Question"The insured is a hotel. Personal property was stolen from a guest's vehicle in the insured's self-park garage. The carrier stated that under the definition of "property damage" under the CGL that, in Indiana, theft is not included in the definition of property damage. So the carrier is stating that "theft" is not property considered property damage in Indiana. The carrier says that there are only four states in the country that define theft in the definition of property damage. Based on this, if the guest sues the hotel over the denial of his claim, since PD (theft) is not covered, then defense would not be provided to the insured. Is this correct?
"I received a denial letter from the carrier citing that there are only four states that recognize theft as property damage. They state that theft would be an 'economic loss' as there is no physical damage. They cite an Indiana court case of R. N. Thompson & Associates v. Monroe Guaranty Insurance Co. stating that this supports that there is no property damage to the items taken, that the claimant was presenting a claim for the value of his property taken and, as such, this is an economic loss not property damage. Thompson v. Monroe was a construction defect case...this isn't comparing apples to apples or is it?"
Answer?This is a puzzling and troubling denial. We ran this by the VU faculty and their responses are below. Following their comments, we reference several articles written by VU faculty member Don Malecki who is one of the foremost CGL experts in the country, along with commentary from Rick Pitts, an Indiana attorney and counsel to our Indiana state association.
Faculty Response
I am not sure of the legal issue. There are others who can more appropriately reply to that. But the CGL defends the insured for lawsuits that claim damages (property damage) arising from the insured's acts or failure to act, as long as the policy does not exclude the situation. Property in the car of a guest should not be considered in your insured's care, so the personal property of others in the insured's care exclusion would not apply. If there is not a legal interpretation that removes this loss from the definition of property damage, this should be defended by the CGL. The assumed negligence on the part of your insured is failure to provide a secure premises for guests.
Faculty Response
Is this alleged definition of "property damage" based on case law involving claims of this type or on a statute? If the latter, is this statutory definition applicable specifically to insurance contracts? If not, then it probably doesn't apply.

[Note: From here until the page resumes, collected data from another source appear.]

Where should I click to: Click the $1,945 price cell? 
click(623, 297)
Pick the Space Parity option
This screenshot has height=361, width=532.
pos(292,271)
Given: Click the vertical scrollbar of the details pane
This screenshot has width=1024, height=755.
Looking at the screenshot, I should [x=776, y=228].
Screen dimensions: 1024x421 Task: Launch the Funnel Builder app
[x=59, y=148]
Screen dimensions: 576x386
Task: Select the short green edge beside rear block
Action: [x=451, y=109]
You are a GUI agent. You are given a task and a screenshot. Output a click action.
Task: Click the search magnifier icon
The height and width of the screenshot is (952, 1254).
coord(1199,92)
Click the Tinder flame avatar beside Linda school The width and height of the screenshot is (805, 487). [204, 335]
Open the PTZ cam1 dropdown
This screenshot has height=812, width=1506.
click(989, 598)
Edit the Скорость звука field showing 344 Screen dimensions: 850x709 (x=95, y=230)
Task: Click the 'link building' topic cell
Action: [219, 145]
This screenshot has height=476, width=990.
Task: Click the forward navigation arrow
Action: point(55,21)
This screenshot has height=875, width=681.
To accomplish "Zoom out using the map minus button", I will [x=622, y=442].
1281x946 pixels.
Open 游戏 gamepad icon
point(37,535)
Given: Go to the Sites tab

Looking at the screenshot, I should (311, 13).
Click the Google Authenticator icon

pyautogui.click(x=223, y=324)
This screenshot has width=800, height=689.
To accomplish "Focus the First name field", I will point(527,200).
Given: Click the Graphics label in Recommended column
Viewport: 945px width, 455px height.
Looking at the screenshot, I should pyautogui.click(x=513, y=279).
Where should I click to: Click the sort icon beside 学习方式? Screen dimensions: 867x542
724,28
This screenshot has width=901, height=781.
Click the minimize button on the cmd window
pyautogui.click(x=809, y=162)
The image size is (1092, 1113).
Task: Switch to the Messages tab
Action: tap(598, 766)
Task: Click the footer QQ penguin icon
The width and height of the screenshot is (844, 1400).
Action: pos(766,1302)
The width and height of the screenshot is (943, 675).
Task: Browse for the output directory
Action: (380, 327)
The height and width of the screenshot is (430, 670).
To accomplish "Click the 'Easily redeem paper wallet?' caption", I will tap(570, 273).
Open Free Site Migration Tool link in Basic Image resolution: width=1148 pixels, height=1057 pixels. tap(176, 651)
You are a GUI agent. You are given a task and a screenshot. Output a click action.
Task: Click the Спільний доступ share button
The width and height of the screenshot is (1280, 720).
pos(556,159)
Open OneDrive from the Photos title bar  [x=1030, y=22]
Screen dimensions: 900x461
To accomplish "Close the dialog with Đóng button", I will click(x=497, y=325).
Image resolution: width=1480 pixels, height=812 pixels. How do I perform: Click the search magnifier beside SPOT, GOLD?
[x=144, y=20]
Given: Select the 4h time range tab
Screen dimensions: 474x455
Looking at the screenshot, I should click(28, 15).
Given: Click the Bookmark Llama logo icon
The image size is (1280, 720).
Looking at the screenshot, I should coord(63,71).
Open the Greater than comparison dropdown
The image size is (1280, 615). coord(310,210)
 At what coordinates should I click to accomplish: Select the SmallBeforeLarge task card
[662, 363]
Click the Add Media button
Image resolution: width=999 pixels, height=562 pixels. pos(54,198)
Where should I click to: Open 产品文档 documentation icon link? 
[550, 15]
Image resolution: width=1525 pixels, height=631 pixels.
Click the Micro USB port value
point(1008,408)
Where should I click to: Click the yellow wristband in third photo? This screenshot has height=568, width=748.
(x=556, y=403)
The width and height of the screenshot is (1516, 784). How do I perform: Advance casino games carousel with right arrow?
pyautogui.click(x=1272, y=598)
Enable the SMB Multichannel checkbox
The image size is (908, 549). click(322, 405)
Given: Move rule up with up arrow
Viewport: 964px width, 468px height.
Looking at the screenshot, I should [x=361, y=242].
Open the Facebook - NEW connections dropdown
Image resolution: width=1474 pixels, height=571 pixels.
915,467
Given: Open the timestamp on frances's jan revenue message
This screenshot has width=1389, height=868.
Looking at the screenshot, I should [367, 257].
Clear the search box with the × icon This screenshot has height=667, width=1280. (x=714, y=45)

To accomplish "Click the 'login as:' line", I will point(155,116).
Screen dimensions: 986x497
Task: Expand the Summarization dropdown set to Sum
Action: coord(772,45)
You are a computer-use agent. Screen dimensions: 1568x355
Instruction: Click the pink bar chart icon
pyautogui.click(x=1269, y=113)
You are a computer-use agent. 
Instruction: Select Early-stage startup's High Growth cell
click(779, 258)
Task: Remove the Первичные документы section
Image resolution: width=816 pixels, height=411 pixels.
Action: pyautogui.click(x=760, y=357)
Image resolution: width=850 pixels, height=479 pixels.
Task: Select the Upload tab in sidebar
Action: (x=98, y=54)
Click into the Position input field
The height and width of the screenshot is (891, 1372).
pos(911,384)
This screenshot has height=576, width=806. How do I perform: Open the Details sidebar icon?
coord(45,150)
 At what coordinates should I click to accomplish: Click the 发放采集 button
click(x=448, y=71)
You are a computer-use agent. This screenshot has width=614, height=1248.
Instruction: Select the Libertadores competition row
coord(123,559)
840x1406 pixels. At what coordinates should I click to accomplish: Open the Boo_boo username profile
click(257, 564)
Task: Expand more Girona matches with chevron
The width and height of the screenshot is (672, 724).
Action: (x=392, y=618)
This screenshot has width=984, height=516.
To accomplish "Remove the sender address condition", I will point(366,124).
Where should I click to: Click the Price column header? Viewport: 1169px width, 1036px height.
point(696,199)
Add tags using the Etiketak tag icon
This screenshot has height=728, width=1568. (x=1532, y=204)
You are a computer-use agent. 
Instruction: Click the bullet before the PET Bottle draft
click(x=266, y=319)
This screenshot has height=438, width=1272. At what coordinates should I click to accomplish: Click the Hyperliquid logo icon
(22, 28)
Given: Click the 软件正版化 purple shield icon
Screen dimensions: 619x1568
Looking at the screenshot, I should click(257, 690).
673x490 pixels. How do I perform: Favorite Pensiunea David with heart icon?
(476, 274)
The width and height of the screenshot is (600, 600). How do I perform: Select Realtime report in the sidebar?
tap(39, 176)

Just because a term is defined by law to mean something within the context of that law doesn't mean that the definition can be translated to everything else.
An insurance policy is a contract. Contracts can define terms just about any way they want to as long as they don't violate public policy. Many state laws may define "auto." Here is how the term is defined in one insurance policy:
"Auto" means a land motor vehicle, trailer or semitrailer designed for travel on public roads, including any attached machinery or equipment.
An adjuster cannot deny a claim because the policy definition of "auto" does not match perfectly with a state law defining the term relative to licensing or some other purpose. The parties to the contract are free to define the meaning of terms within that contract any way they see fit. The definition of "property damage" in the CGL is clear and unambiguously applies to the theft of property.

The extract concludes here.